Normally the sequence of events is then as follows:
* [A] the [synchronized block in 
{{addOrUpdateJob}}|https://github.com/apache/sling-org-apache-sling-event/blob/ca009499cbe30ae30df5069effe051e0bef9ef72/src/main/java/org/apache/sling/event/impl/jobs/scheduling/ScheduledJobHandler.java#L216]
 is entered and the job is scheduled with quartz.
* [B] then shortly afterwards, observation is triggered and 
{{handleAddOrUpdate}} is called.

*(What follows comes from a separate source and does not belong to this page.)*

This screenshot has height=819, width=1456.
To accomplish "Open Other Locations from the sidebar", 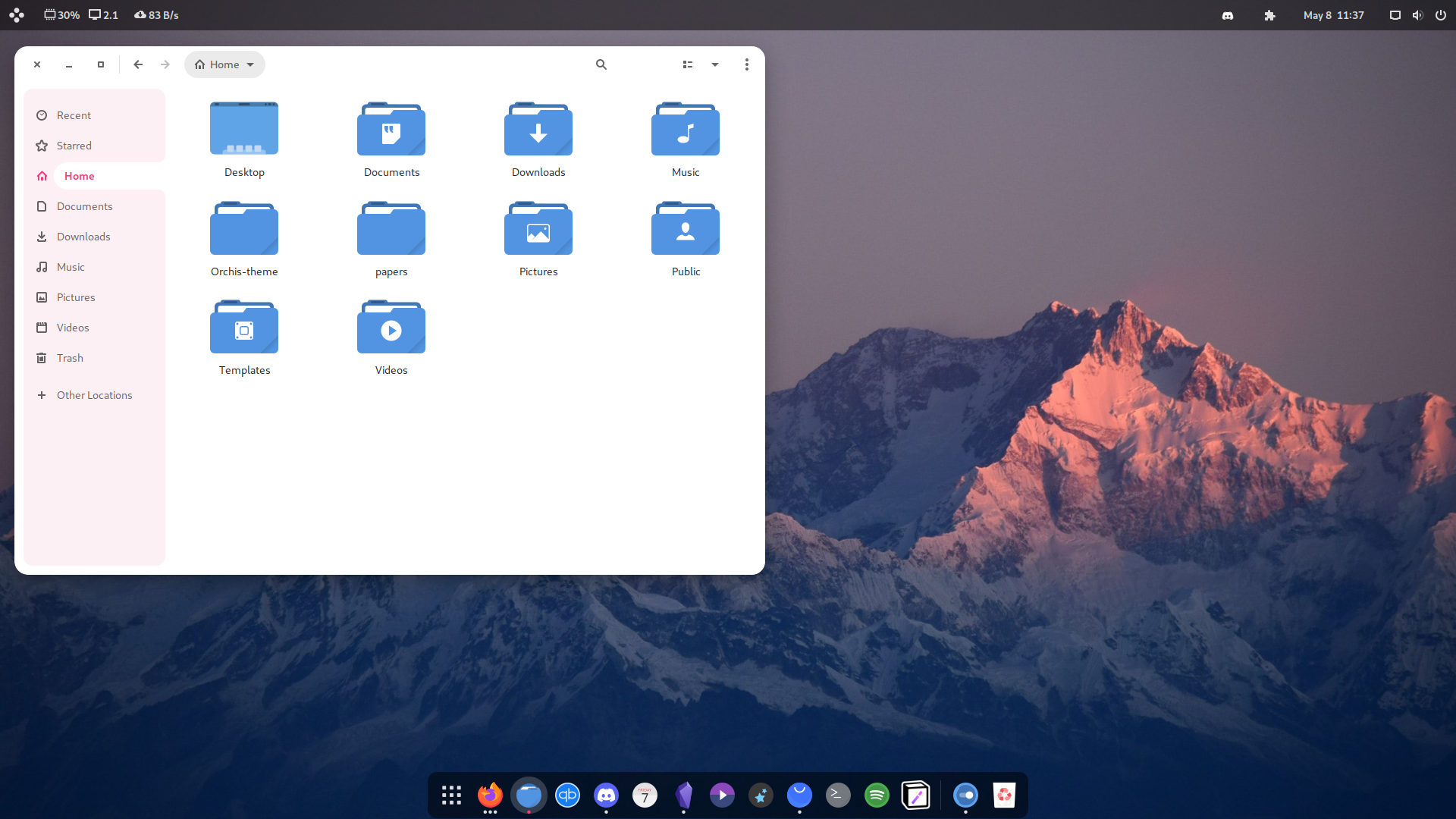I will [x=94, y=394].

This will, as a *side-effect* [add the 
scheduled job to the {{scheduledJobs}} 
map|https://github.com/apache/sling-org-apache-sling-event/blob/ca009499cbe30ae30df5069effe051e0bef9ef72/src/main/java/org/apache/sling/event/impl/jobs/scheduling/ScheduledJobHandler.java#L446]
* the result of this being that the scheduled job is now in 
{{ScheduledJobHandler.scheduledJobs}}
* later on, when the scheduled job is finished, {{handleRemove()}} (or similar) 
is called, and it checks if it finds the scheduled job in 
{{ScheduledJobHandler.scheduledJobs}}. if it does, all good. And here we're in 
the all good case, so all is fine

However, there's the following race-condition:
* first [B] happens, ie first the observation event is triggered, so 
{{handleAddOrUpdate}} is called, and again the side-effect hits: the scheduled 
job is added to the {{ScheduledJobHandler.scheduledJobs}}. all good so far
* then [A] continues into the synchronized block. *But* now, the [remove of the 
scheduled 
job|https://github.com/apache/sling-org-apache-sling-event/blob/ca009499cbe30ae30df5069effe051e0bef9ef72/src/main/java/org/apache/sling/event/impl/jobs/scheduling/ScheduledJobHandler.java#L217]
 actually does damage: the scheduled job ends up *not* being in the 
{{ScheduledJobHandler.scheduledJobs}} map.
* so in this scenario, when a later {{handleRemove()}} (or similar) happens, it 
can't find the scheduled job (see 
[here|https://github.com/apache/sling-org-apache-sling-event/blob/ca009499cbe30ae30df5069effe051e0bef9ef72/src/main/java/org/apache/sling/event/impl/jobs/scheduling/ScheduledJobHandler.java#L370]
 h being null)
* the result being that 
[{{JobScheduler.unscheduleJob}}|https://github.com/apache/sling-org-apache-sling-event/blob/ca009499cbe30ae30df5069effe051e0bef9ef72/src/main/java/org/apache/sling/event/impl/jobs/scheduling/ScheduledJobHandler.java#L371]
 is *not invoked*, *leaving the scheduled job with the JobSchedulerImpl*.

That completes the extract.